*** Source data Section Begins ***
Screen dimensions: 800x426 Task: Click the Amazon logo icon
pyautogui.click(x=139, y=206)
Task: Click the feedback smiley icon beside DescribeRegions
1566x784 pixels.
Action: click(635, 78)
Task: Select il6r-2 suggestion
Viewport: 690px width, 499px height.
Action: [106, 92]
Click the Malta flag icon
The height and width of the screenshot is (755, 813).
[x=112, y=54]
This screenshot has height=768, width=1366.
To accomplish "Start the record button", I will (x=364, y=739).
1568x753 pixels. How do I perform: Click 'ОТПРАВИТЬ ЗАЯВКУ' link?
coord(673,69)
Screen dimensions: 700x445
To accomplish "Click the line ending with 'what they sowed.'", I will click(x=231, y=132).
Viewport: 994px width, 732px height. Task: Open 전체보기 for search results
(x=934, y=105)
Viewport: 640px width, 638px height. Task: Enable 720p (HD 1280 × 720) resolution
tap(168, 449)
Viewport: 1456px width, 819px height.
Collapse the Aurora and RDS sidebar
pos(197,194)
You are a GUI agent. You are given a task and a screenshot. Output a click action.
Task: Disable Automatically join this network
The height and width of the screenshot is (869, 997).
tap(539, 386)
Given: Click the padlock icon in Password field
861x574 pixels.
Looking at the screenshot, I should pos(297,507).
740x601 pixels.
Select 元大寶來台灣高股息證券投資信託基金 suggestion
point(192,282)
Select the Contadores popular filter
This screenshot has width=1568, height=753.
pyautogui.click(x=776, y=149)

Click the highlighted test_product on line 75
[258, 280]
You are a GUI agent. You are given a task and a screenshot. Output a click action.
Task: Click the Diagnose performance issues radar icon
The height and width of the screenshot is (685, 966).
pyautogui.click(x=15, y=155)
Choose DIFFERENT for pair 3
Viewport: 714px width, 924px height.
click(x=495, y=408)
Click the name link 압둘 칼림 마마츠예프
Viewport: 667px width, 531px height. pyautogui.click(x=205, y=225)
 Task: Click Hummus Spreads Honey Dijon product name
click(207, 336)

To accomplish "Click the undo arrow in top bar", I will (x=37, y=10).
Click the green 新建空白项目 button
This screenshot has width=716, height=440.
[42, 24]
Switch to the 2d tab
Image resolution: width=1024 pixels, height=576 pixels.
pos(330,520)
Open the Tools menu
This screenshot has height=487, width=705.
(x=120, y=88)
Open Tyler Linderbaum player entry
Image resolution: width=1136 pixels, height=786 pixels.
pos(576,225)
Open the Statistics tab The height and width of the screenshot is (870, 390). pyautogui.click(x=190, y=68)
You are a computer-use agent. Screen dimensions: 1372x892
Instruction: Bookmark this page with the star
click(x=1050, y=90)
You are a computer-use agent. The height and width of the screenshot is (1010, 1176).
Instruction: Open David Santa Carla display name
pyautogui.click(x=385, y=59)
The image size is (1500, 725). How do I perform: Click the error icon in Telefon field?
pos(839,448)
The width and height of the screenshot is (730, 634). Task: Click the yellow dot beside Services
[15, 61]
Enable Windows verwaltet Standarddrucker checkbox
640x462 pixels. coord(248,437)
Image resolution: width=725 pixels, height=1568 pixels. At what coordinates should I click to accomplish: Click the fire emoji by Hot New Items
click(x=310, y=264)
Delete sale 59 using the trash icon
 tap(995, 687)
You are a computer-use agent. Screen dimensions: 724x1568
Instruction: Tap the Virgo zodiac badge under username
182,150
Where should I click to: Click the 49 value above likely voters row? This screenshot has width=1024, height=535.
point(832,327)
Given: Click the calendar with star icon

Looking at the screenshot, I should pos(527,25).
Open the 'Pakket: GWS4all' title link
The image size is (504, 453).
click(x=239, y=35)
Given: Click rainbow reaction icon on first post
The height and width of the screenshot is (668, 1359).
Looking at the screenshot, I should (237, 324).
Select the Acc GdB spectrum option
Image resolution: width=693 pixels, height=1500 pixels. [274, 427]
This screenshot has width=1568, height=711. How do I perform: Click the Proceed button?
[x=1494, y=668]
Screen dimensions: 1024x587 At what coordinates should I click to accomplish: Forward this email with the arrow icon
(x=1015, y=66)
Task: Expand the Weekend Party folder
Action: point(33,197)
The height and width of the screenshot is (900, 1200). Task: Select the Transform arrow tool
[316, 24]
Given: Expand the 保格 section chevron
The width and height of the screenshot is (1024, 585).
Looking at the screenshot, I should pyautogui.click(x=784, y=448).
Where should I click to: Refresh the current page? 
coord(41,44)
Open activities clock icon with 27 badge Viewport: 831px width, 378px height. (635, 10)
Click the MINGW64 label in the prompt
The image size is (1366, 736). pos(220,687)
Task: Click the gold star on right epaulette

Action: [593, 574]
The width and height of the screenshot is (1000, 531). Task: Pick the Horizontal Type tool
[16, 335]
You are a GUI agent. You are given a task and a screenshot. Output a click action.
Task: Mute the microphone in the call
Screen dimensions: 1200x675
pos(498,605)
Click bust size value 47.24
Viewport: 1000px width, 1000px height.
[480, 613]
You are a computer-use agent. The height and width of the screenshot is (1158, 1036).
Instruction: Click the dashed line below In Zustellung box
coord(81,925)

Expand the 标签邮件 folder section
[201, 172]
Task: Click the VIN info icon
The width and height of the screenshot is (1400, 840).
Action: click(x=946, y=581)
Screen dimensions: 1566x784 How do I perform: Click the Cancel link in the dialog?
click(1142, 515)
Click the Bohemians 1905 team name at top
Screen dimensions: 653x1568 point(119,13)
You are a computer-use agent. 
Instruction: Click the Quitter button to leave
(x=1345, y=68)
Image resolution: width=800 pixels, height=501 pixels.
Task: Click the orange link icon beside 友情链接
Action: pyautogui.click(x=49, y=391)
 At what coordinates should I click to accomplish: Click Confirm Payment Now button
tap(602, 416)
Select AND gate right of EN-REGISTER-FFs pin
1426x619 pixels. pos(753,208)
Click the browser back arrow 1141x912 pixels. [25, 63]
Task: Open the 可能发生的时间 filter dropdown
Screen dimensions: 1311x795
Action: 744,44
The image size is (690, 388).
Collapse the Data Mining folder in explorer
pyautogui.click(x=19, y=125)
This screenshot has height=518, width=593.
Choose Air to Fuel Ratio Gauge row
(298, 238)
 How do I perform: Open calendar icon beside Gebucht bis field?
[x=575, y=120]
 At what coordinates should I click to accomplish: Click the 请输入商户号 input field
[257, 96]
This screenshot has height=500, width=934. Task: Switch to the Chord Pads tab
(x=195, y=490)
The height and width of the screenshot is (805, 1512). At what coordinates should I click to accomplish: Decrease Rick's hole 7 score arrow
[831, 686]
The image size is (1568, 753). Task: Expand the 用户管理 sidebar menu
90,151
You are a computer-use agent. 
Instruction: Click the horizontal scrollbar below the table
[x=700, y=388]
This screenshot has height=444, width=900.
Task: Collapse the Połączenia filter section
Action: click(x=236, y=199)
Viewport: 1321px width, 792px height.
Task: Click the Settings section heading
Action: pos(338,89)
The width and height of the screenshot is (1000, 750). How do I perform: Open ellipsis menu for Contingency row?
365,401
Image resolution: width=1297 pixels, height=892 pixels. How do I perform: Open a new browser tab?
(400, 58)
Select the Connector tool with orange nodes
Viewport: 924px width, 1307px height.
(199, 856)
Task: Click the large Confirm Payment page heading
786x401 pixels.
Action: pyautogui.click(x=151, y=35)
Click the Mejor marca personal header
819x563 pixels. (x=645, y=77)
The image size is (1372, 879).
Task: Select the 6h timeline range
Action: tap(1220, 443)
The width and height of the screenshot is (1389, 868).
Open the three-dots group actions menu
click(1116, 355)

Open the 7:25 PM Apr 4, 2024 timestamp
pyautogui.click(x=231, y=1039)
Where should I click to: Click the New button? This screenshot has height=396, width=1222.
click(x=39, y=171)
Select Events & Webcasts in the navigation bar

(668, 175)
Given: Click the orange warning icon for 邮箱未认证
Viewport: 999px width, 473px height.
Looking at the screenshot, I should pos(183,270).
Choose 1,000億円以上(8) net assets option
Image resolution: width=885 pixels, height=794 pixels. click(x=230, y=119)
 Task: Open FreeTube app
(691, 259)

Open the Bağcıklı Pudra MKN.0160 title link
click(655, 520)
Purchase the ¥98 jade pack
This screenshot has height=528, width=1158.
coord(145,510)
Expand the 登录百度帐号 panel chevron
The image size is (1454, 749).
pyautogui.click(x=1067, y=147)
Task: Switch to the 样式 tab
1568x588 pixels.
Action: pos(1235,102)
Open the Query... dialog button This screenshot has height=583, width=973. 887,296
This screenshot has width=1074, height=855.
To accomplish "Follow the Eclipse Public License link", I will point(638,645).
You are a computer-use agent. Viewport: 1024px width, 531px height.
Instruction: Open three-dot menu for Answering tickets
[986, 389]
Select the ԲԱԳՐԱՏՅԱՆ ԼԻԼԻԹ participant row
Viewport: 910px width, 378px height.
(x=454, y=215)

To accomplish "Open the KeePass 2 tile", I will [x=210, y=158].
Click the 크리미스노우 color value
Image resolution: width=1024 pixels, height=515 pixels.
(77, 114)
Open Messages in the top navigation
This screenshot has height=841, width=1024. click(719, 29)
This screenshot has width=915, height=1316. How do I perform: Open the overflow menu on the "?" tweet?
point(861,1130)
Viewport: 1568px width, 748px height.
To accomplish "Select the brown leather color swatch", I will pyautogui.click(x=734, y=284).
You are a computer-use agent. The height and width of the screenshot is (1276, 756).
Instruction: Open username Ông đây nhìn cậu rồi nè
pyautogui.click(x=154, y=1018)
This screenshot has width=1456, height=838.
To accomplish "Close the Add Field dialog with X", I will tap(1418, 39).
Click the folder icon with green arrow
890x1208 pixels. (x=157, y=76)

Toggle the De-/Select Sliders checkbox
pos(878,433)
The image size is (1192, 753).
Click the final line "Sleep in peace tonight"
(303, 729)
*** Source data Section Ends ***
## Your task:
Please copy out each line of the material that holds the string "computer".

## Solved exercise:
You are a computer-use agent. Screen dimensions: 1372x892
You are a computer-use agent. The height and width of the screenshot is (1010, 1176).
You are a computer-use agent. Screen dimensions: 724x1568
You are a computer-use agent. The height and width of the screenshot is (1158, 1036).
You are a computer-use agent. 
You are a computer-use agent. 
You are a computer-use agent. Viewport: 1024px width, 531px height.
You are a computer-use agent. The height and width of the screenshot is (1276, 756).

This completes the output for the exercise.